For the records below, output word for word the lines from the one with "At what coordinates should I click to accomplish: Open Spaghetti" up to and including the one with "The image size". No pictures.

The input:
::::::::
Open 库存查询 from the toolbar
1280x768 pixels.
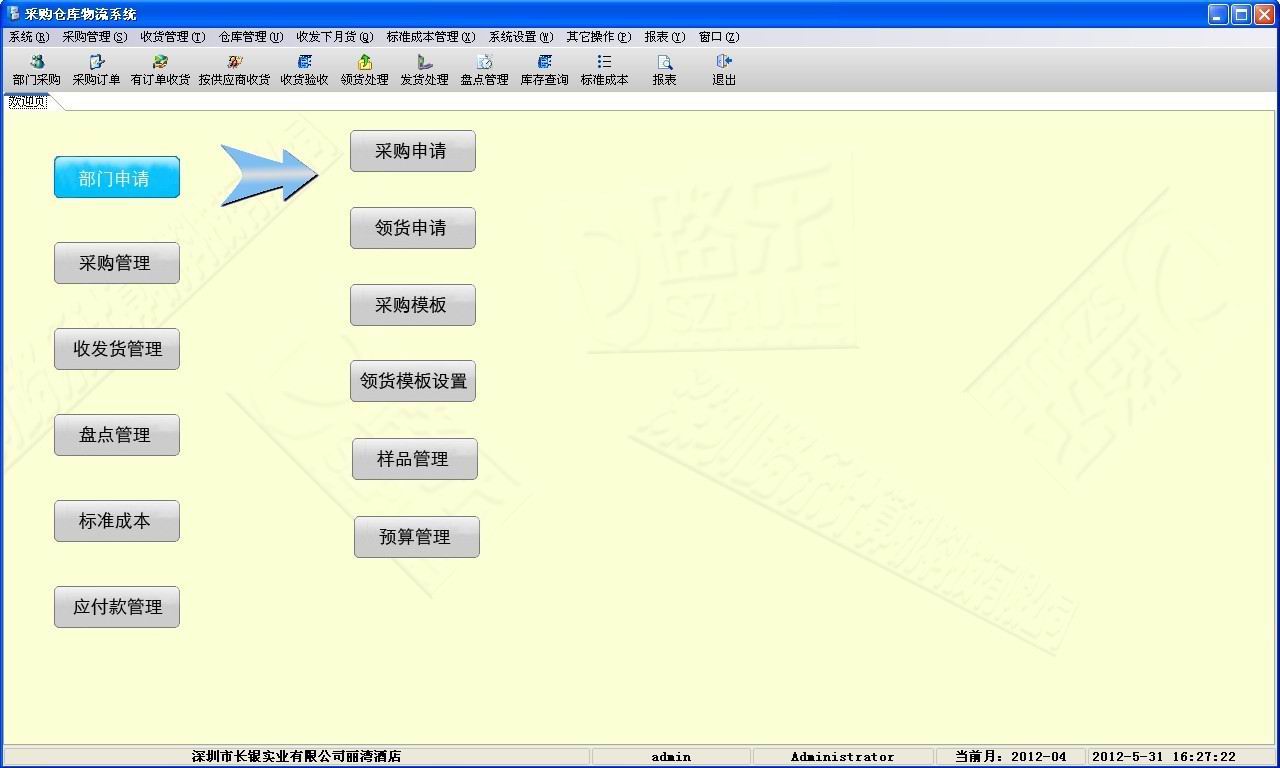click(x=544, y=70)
::::::::
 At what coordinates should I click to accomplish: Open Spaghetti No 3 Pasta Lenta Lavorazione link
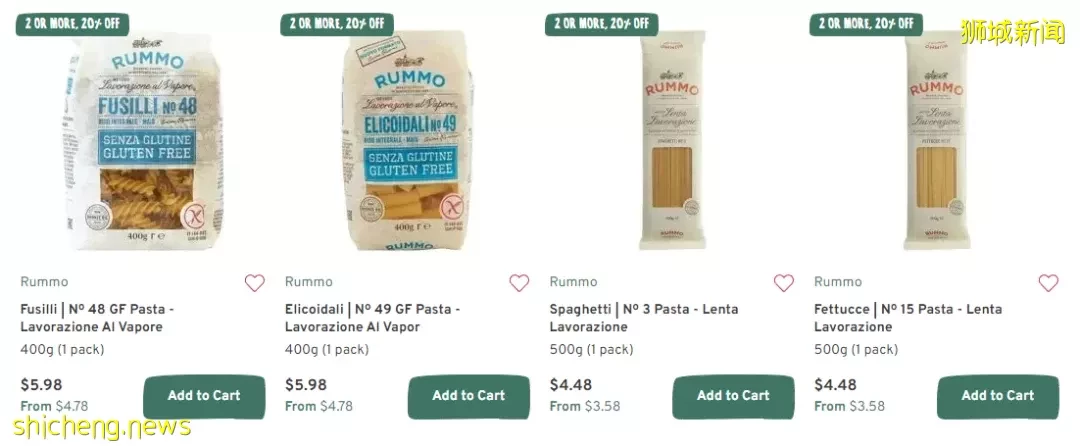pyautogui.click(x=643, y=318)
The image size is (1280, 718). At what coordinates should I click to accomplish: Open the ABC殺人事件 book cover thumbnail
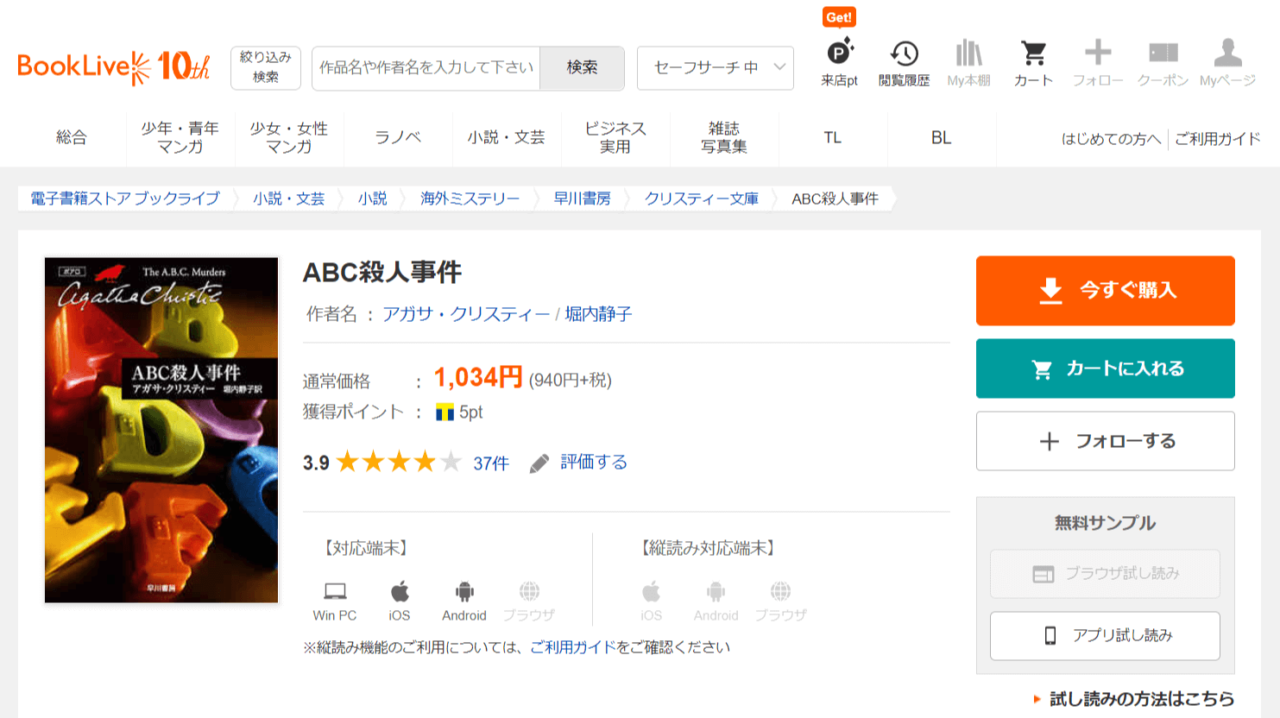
::::::::
Exercise response:
 At what coordinates should I click to accomplish: Open Spaghetti No 3 Pasta Lenta Lavorazione link
pyautogui.click(x=643, y=318)
The image size is (1280, 718). At what coordinates should I click to accomplish: Open the ABC殺人事件 book cover thumbnail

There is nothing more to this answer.